The Nylon Billy Joel Columbia Records

LISTEN TO EVERY SONG on Billy Joel's new album exactly once. It's the most effective way for one-time or current fans of the Long Island pop star to purge any remaining faith they may have dutifully maintained in this man's music. The Nylon Curtain leaves no doubt: This once poignant chronicler of middle-class America has become a terribly frazzled music industry giant, offering a slick package with no redeemable contents.

Billy Joel, in his ascent to unrivaled commercial success, never made us dance. In fact, as he carved out his comfy pop niche, he never made us do or feel much of anything. But on Piano Man, The Stranger and 52nd Street he described just enough familiar American experiences with enough pleasing, if not arresting music. We bought his albums and made him popular.

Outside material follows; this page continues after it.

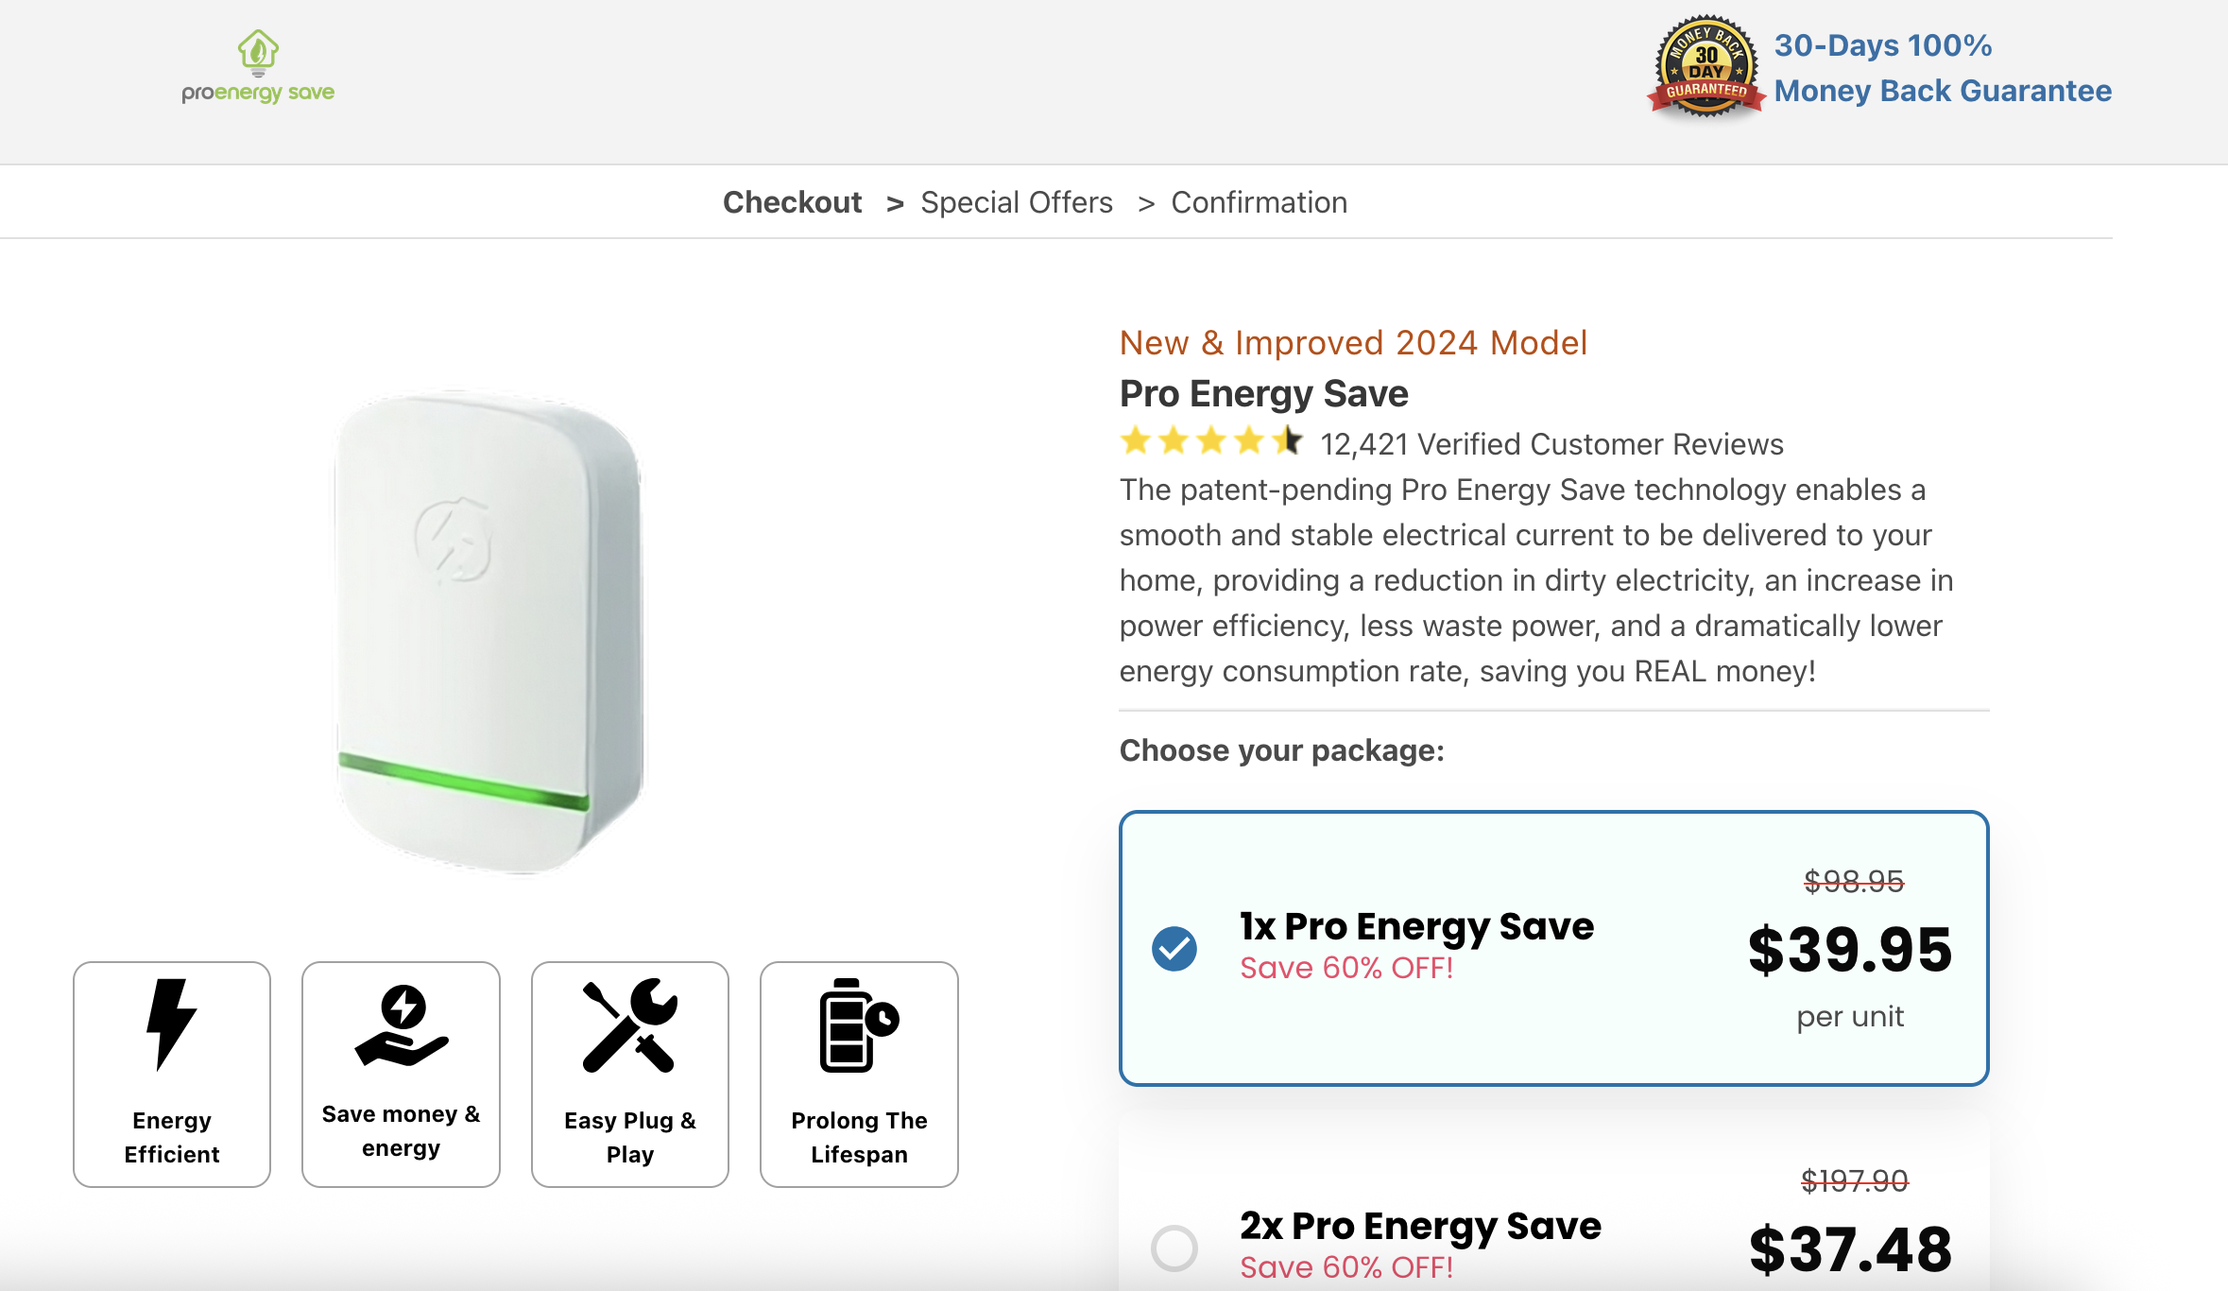Click the blue checkmark on 1x package

(x=1174, y=948)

The adverse effects of this success have been fairly evident on his recent albums, as simplistic, vacant songs replace textured and emotionally complicated ones. The sensitive perspective conveyed in songs like "Just the Way You Are" became blurred with hedonism and pretentiousness in "Sleeping With The Television On" and "It's Still Rock and Roll to Me." But in his latest effort. Joel confirms his status as a songwriter swept up in his own whirlwind fame and alienated from the normality he used to celebrate and glorify. The Nylon Curtain so emphatically reveals Joel's emotional detachment that the album serves a worthy purpose. With this complete songwriting tumble, Joel can essentially he enjoyed for his previous work and officially forgotten.

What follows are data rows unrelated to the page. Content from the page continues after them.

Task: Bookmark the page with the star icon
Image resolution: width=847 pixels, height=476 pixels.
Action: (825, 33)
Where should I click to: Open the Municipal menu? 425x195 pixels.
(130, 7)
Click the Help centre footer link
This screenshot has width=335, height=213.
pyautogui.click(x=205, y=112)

Although he is now unable to perceive and describe familiar moment in modern life, Joel apparently has perceived his own slide into sweet-sounding fluff, and on The Nylon Curtain he desperately tries to do something about it. In a last-gasp attempt to attain relevance, he sings about Issues: you know, Unemployment, Social Pressure, Viet Nam, and, of course, Sesame Street. Instead of seizing an elevated song-writing status. Joel glaringly reveals his own detachment from the emotions and situations he describes to others.

The music doesn't help matters. Joel was in a motorcycle accident last year which injured his hand, thereby hampering his piano playing. But instead of cutting back to simplistic piano and equally straightforward musical accompaniment. Joel has souped up and cluttered his songs with synthesizer zanies and special effects. The tunes are about as endearing as the cold, distant stories told.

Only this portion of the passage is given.